Was that how she was to be represented to herself and the world now and for ever? Katherine sat with her head on her hand and her thoughts were bitter. It seemed hard, it seemed unjust, yet what could she say? She had not encouraged this man to love her or build his hopes upon her, but yet she had made no stand against it; she had permitted a great deal which, if she had not been so much alone, could not have been. Was it her fault that she was alone? Could she have been so much more than honest, so presumptuous and confident in her power, as to bid him pause, to reject him before he asked her? These self-excusing thoughts are self-accusing, as everybody knows. All her faults culminated in the fact that whereas she was dully acquiescent before, after that going to London the thing had become impossible. From that she could not save herself—it was the only truth. One day the engagement between them was a thing almost consented to and settled; next day it was a thing that could not be, and that through no fault in the man. He had done nothing to bring about such a catastrophe. It was no wonder that he was angry, that he complained loudly of being deceived and forsaken. It was altogether her fault, a fault fantastic, without any reason, which nothing she could say would justify. And indeed how could she say anything? It was nothing—a chance encounter, a conversation with her maid sitting by, and nothing said that all the world might not hear.

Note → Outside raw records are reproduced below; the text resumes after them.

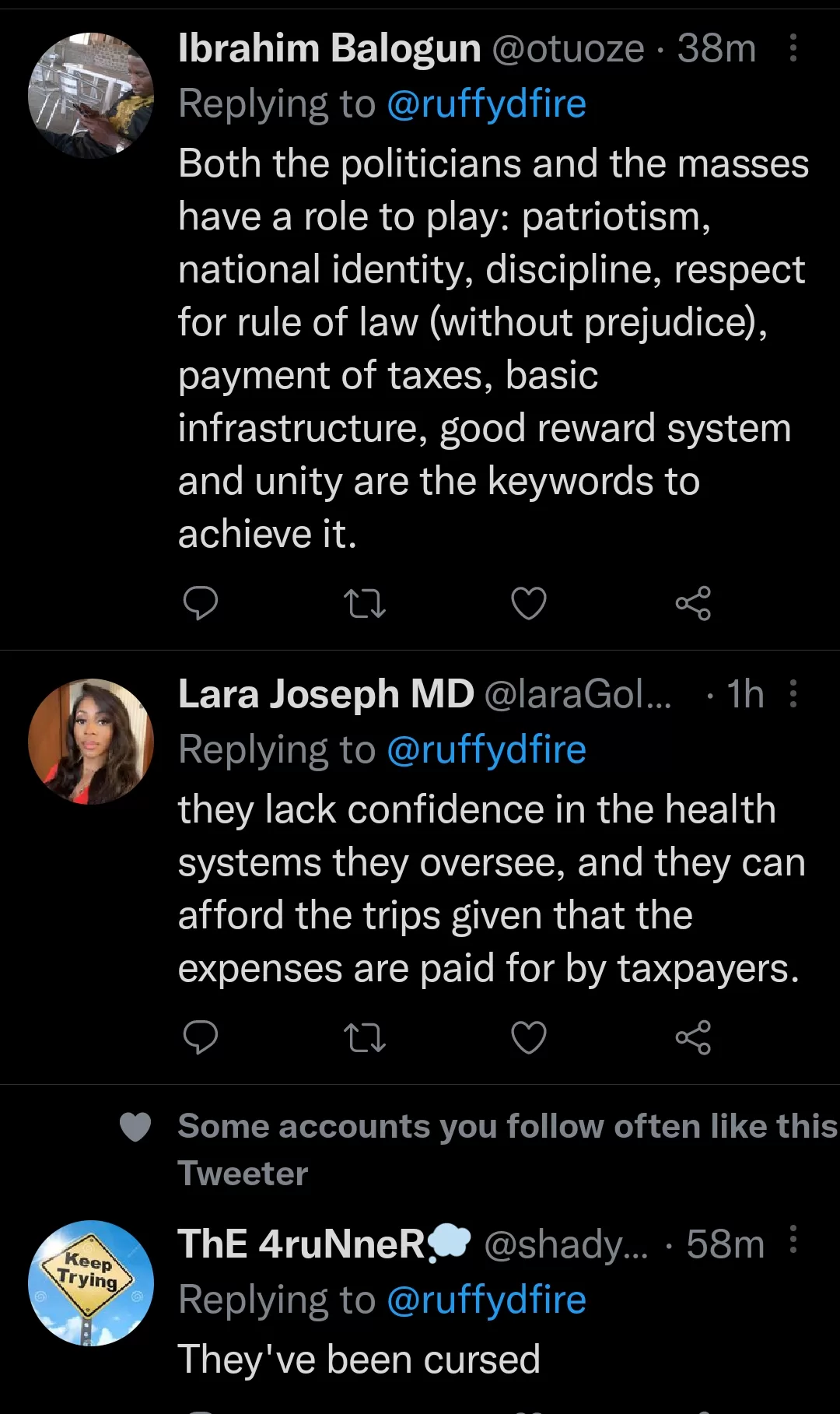
Task: Open @ruffydfire link in Lara Joseph's reply
Action: pyautogui.click(x=486, y=749)
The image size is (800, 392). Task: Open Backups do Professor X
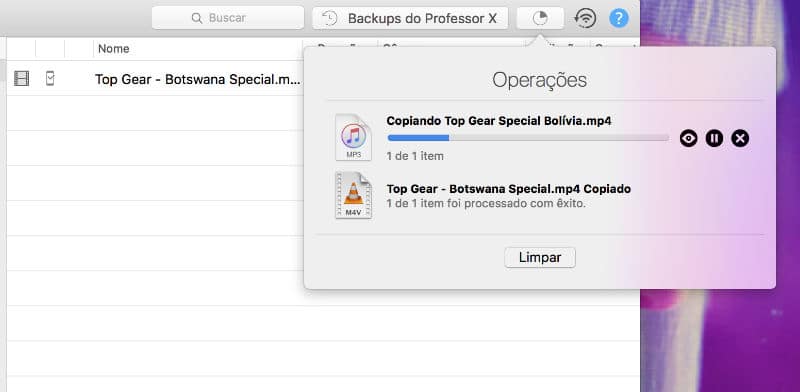(410, 18)
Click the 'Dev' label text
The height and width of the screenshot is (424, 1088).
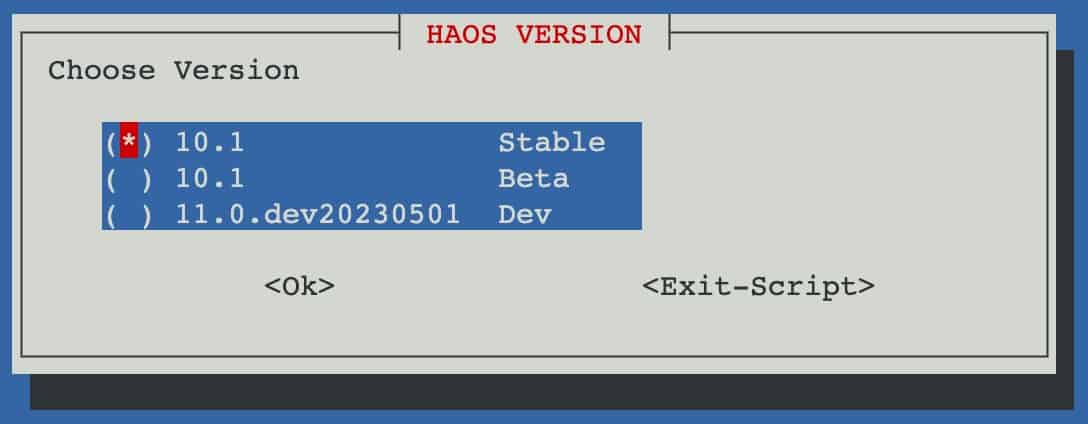(525, 214)
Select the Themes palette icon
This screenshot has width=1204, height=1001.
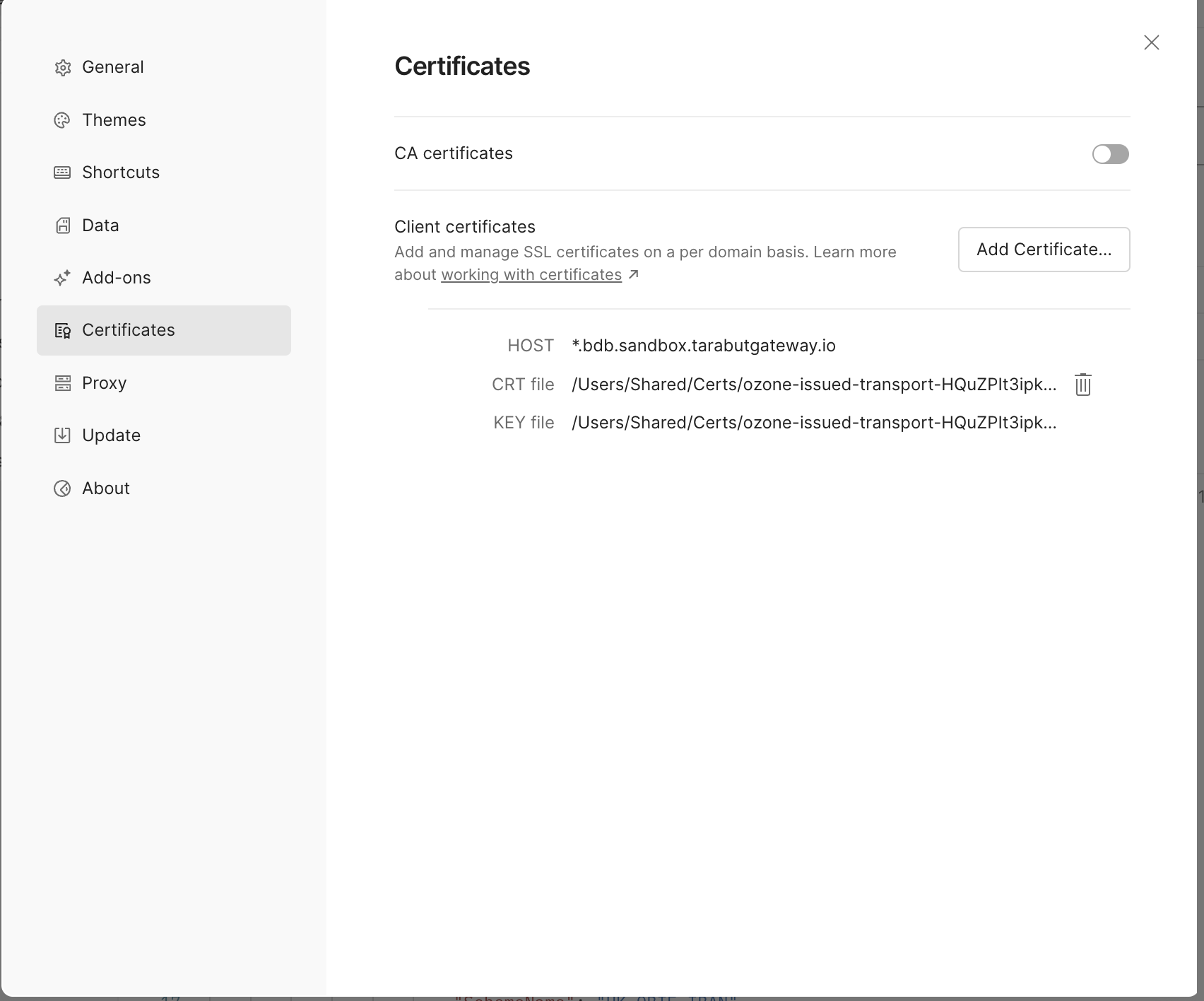coord(63,120)
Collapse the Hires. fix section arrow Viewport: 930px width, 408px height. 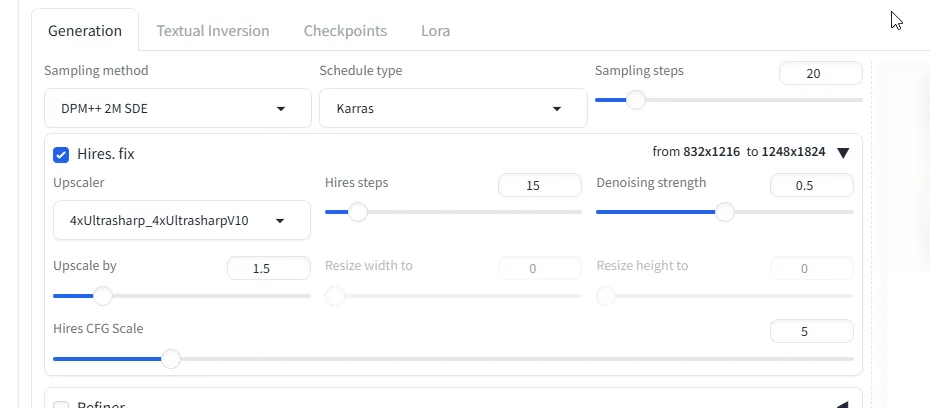tap(842, 153)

There was the further sting in all this that, as has been said, nothing had come, nothing probably would ever come, of that talk. Time went onand there was no sign—not so much as a note to say—— What was there to say? Nothing! And yet Katherine had not been able to help a faint expectation that something would come of it. As a matter of fact Stanford came twice to Sliplin with the hope of seeing Katherine again, but he did not venture to go to the house where his visits had been forbidden, and either Katherine did not go out that day or an evil fate directed her footsteps in a different direction. The second time Mr. Tredgold was ill again and nothing could possibly be seen of her. He went to Mrs. Shanks’, whom he knew, but that lady was not encouraging. She told him that Katherine was all but engaged to Dr. Burnet, that he had her father’s life in his hands, and that nothing could exceed his devotion, which Katherine was beginning to return. Mrs. Shanks did not like lovers to be unhappy; if she could have married Katherine to both of them she would have done so; but that being impossible, it was better that the man should be unhappy who was going away, not he who remained. And this was how it was that Katherine saw and heard no more of the man whose sudden appearance had produced so great an effect upon her, and altered at a touch what might have been the current of her life.

It was not only Dr. Burnet who avenged his wrongs upon her. Lady Jane came down in full panoply of war to ask what Katherine meant by it.

“Yes, you did encourage him,” she said. “I have seen it with my own eyes—if it were no more than that evening at my own house. He asked you to go into the conservatory with him on the most specious pretext, with his intentions as plainly written in his face as ever man’s were. And you went like a lamb, though you must have known——”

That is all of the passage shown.